INSTRUCTIONS FOR THE TASK:
Working through the entries below, find how many lines include the string "computer"; give only that number.

Stored items:
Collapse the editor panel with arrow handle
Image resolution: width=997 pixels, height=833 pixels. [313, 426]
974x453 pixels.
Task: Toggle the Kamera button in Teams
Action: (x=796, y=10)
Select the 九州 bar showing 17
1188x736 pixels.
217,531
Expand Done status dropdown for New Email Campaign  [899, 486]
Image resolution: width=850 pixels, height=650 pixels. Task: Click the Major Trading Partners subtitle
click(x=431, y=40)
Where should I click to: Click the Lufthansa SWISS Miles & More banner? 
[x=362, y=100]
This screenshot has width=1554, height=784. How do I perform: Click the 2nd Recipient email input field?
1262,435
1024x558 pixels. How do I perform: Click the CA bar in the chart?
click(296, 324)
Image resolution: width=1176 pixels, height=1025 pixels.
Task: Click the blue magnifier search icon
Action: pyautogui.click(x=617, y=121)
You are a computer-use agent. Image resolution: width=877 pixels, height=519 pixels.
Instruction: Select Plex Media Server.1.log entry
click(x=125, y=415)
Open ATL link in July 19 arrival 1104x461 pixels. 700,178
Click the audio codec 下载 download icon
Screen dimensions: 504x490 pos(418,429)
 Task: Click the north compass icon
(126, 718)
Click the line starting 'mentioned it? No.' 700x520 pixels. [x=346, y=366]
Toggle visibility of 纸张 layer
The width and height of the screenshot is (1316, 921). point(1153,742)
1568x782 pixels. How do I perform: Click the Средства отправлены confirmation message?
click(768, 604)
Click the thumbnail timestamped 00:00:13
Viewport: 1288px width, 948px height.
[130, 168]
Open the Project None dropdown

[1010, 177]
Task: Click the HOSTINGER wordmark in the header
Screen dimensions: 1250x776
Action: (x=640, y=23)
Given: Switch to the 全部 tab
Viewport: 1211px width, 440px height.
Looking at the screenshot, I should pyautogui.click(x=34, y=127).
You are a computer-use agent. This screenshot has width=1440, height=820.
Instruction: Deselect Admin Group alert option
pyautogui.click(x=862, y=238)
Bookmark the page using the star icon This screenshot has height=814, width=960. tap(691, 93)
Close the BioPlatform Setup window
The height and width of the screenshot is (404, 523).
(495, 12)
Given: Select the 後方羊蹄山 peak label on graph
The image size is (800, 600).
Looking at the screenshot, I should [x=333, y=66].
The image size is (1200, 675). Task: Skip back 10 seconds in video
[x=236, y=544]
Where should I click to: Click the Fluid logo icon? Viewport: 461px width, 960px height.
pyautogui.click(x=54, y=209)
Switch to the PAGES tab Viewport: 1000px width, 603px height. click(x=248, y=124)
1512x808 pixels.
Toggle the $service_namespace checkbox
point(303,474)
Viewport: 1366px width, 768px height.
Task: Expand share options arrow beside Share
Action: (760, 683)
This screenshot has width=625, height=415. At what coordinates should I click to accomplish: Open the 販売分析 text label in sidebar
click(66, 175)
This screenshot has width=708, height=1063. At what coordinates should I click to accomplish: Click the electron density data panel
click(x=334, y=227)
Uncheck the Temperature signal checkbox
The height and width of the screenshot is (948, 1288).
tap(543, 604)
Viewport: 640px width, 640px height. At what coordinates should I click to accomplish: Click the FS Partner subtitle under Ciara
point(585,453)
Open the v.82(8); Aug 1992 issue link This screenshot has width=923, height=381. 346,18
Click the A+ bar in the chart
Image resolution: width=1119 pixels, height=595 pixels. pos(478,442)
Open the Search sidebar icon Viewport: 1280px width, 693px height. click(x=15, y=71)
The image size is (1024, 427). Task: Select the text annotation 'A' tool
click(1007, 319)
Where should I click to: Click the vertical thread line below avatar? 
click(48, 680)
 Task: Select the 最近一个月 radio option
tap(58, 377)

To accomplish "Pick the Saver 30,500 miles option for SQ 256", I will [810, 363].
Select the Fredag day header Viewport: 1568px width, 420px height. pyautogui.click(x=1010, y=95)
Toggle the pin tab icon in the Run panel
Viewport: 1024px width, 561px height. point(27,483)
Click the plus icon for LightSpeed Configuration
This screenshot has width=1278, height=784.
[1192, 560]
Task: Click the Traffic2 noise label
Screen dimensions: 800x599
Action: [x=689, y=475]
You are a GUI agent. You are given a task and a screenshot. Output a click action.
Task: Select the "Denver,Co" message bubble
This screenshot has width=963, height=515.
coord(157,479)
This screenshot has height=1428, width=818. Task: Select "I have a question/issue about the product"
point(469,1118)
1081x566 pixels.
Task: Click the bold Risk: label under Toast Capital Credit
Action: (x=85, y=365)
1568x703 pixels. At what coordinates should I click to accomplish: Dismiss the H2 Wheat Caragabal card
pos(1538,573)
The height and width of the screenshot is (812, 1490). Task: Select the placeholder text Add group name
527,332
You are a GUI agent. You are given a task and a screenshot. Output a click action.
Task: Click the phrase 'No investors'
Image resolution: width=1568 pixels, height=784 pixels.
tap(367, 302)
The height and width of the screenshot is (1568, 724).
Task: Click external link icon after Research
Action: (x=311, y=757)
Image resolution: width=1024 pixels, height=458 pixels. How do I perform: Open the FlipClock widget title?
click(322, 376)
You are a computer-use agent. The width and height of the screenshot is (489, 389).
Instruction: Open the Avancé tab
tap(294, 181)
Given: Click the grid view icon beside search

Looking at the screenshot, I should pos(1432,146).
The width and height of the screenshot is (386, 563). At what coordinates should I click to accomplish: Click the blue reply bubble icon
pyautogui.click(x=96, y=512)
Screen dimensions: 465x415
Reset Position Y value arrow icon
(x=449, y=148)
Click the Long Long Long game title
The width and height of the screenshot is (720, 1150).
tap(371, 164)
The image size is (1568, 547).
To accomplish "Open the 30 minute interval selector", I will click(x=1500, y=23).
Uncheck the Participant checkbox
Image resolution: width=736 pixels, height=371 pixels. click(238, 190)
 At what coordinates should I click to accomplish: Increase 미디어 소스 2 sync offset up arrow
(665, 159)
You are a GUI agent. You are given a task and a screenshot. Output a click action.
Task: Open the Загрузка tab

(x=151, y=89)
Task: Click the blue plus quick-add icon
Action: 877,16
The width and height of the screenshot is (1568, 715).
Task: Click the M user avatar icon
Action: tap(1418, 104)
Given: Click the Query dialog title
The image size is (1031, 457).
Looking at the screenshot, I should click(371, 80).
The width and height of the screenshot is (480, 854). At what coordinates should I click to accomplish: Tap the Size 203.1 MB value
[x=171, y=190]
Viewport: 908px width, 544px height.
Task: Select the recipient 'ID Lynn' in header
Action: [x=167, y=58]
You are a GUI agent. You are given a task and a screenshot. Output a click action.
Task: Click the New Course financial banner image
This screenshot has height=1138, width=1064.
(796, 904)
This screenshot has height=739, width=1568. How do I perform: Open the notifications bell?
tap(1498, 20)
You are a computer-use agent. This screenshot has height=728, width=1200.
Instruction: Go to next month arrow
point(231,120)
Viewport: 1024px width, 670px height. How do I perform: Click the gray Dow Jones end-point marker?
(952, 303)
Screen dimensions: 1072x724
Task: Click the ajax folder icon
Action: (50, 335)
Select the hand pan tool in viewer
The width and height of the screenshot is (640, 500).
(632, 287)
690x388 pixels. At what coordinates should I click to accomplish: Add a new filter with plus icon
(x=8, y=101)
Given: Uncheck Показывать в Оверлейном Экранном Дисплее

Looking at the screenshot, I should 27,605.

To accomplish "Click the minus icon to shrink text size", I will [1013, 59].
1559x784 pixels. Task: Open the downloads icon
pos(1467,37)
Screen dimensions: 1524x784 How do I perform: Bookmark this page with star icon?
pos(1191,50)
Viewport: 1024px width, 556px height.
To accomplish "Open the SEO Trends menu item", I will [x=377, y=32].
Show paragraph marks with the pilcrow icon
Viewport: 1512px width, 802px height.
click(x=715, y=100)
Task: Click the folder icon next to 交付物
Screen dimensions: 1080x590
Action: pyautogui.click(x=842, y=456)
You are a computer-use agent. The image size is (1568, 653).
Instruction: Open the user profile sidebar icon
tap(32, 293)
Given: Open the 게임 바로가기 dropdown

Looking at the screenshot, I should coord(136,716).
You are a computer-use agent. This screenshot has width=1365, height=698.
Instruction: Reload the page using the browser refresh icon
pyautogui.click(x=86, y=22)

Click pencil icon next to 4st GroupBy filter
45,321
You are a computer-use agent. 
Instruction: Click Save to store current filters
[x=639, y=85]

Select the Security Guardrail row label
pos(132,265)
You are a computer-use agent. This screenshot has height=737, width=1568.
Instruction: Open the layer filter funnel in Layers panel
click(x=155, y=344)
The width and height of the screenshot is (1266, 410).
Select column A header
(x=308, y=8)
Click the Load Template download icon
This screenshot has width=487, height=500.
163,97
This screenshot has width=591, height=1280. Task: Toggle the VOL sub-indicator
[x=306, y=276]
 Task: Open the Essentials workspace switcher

TASK RESULT:
8